The Mission of the Orthodox Church

What is the mission of the Church?  What is the Orthodox Church all about?    What would you say?   How would you answer this?  This past Saturday while doing some work on a project at a local food pantry  a person asked “So what is the Orthodox Church?”   Great question – and this post provides a very good answer.

Our mission is to attain the Kingdom of God, and to draw all those around us—even the whole world—into that same Kingdom. To be ‘missionary’, then, is to live our lives in such a manner that these two things are possible, and more than simply possible: that they actually take place.

The Orthodox Church has been granted the faith, doctrine and teachings of Christ, His apostles, and millions of God Bearing fathers and mothers over 2 millenia –  this is our heritage – our gift.   But along with this gift comes the responsibility of actually doing something with it; for at the great reckoning in the end we will bear even more accountability since we have been given the fullness of the faith – the pearl of great price.

So, “What are we to use our lives to accomplish?”   What is the most important work we can give ourselves to?

Below is an excerpt from a wonderful article by Monk Irinei that you can read completely here.

The Mission of the Orthodox Christian: The Salvation of the Soul

The ‘mission’ and aim of the Christian life is the salvation of our souls and bodies, and the attainment of the Kingdom of God. This is first and foremost, and above all else.

It is for this that the Father sent His only-begotten Son, our Lord and God and Saviour Jesus Christ, into the world; it is for this that He offered Himself and sent the life-creating Spirit—that we who are fallen and broken, suffering and crippled by sin and death, might rise up by His power and attain to the life He has fashioned for us, abiding eternally with Him in His heavenly Kingdom.

We must not forget this! Yet one of the things I feel it important to remind you of today is that the work of Christian mission does often forget this, and we and you as Orthodox Christians must stalwartly resist this tendency to forget what is truly the purpose of our every Christian activity, especially our missionary work.

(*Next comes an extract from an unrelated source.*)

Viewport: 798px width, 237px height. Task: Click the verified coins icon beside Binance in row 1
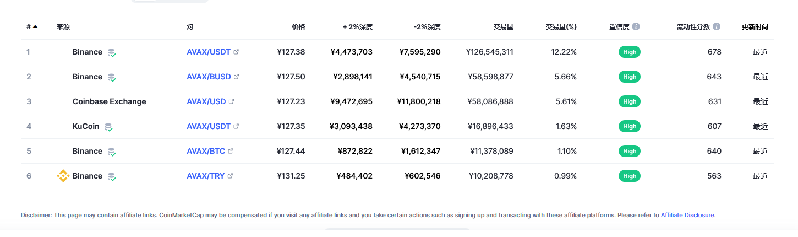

Our aim is not to help the people around us find a more fulfilling life; it is not to help them discover better worship; it is not to help them locate and become part of a more satisfying community. Our mission is to help them find the Kingdom of God, to overcome their sin by His power, to be transformed into the life of His blessedness.

This is our mission as Orthodox Christians; and for this reason, it is neither a popular or easy one in the world today. I want you to recognise this. To be a missionary requires struggle, and a confident boldness.

To fulfil this mission, we must proclaim boldly and without hesitation:

  • that there is but one God, not the many Gods, ideologies and spiritualities that the world likes to foster today;
  • that this one God is our God, who ‘does great and wonderful things’, and He alone is true and the Truth, and not that endless variety of truths and wisdoms the world embraces around us;
  • that there is such a thing as sin, that there is right and there is wrong, there is good and there is bad and it can and should be identified as such—even if the world might call this ‘judgemental’;
  • and, perhaps most importantly: that there is a way out of sin—namely, the Life in Christ that is the mystery of His Church.

Our mission is to attain the Kingdom of God, and to draw all those around us—even the whole world—into that same Kingdom. To be ‘missionary’, then, is to live our lives in such a manner that these two things are possible, and more than simply possible: that they actually take place.